What does this all mean?  It could be read that Buddhism is a growing religion in Scotland by conversion. Figures from the 2001 census show that there are nearly doubled as many Buddhists (88% rise) in ten years from 6,800 (0.13%) and the ethic make up being roughly the same as now implies that half came from migration from Asian countries and half from conversion of indigenous population. Of course white Buddhists moving to Scotland could have caused it as well but is less likely.  The number of Muslims increased by slightly less (80%) but the number of Hindus went up by a whopping 192% and the white proportion of these religions also remained similar. The total population rose by about 4.6%.

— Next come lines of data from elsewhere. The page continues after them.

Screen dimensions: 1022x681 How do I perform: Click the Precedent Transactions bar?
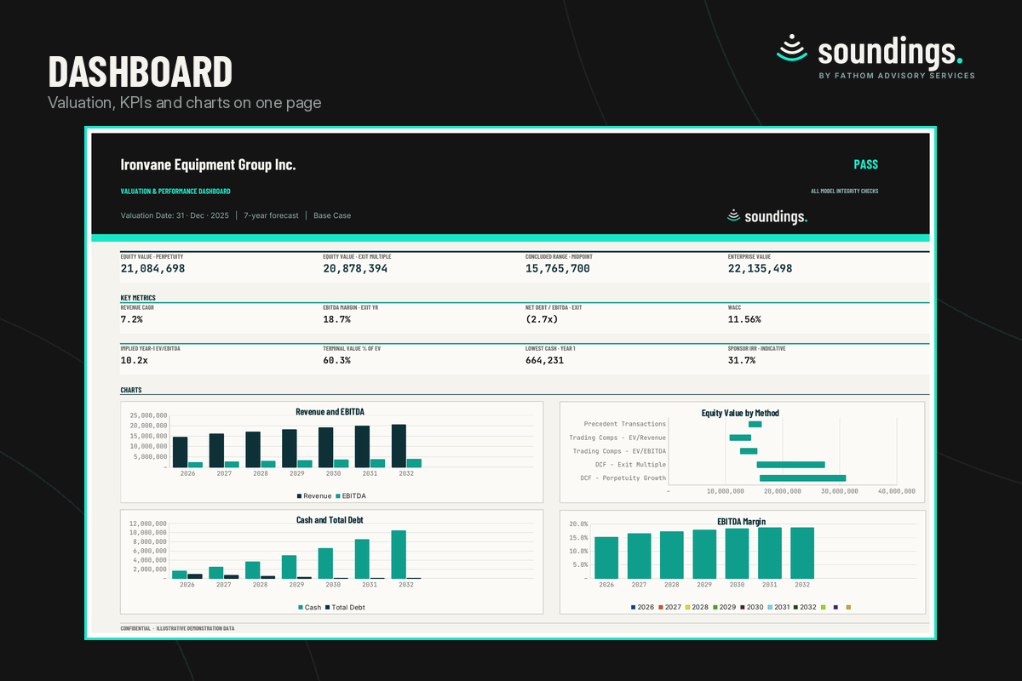tap(755, 424)
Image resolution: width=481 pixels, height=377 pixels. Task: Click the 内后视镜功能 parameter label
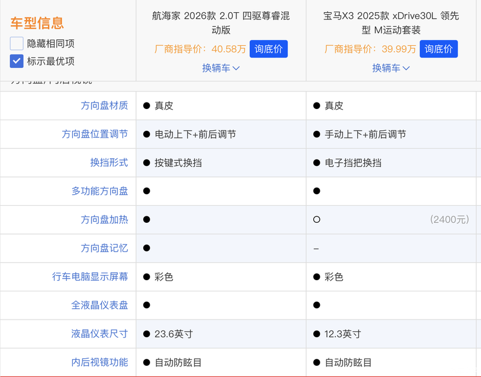[100, 362]

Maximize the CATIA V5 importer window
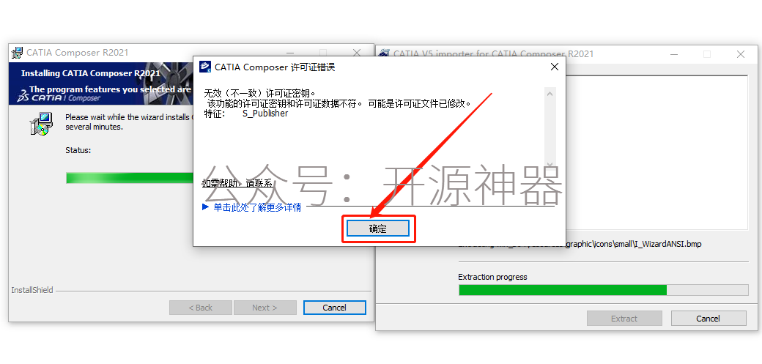707,54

It could also point to Buddhism in Scotland being a religion in two parts. There are people for whom it is the religion of their birth who still identifier with it but don’t observe it particularly (like many Christians) and there are those who have taken it up and I suspect are more likely to practice actively. It seems counter intuitive that people would adopt a religion to the point of writing it on a census form would not actually be taking part in it in some way. Unfortunately, unlike the 2001 census, this one did not ask about religion of up bring. That survey said:

“Those persons whose religious background is Other Christian are most likely to respond that they now have no current religion (23%). This is closely followed by Buddhists at 21%.”

Traditional Buddhist culture may be no more resistant to the decline in religiosity than Christian but maybe the new Westernised forms are more appealing?

There is much more to look at but I am going to bed!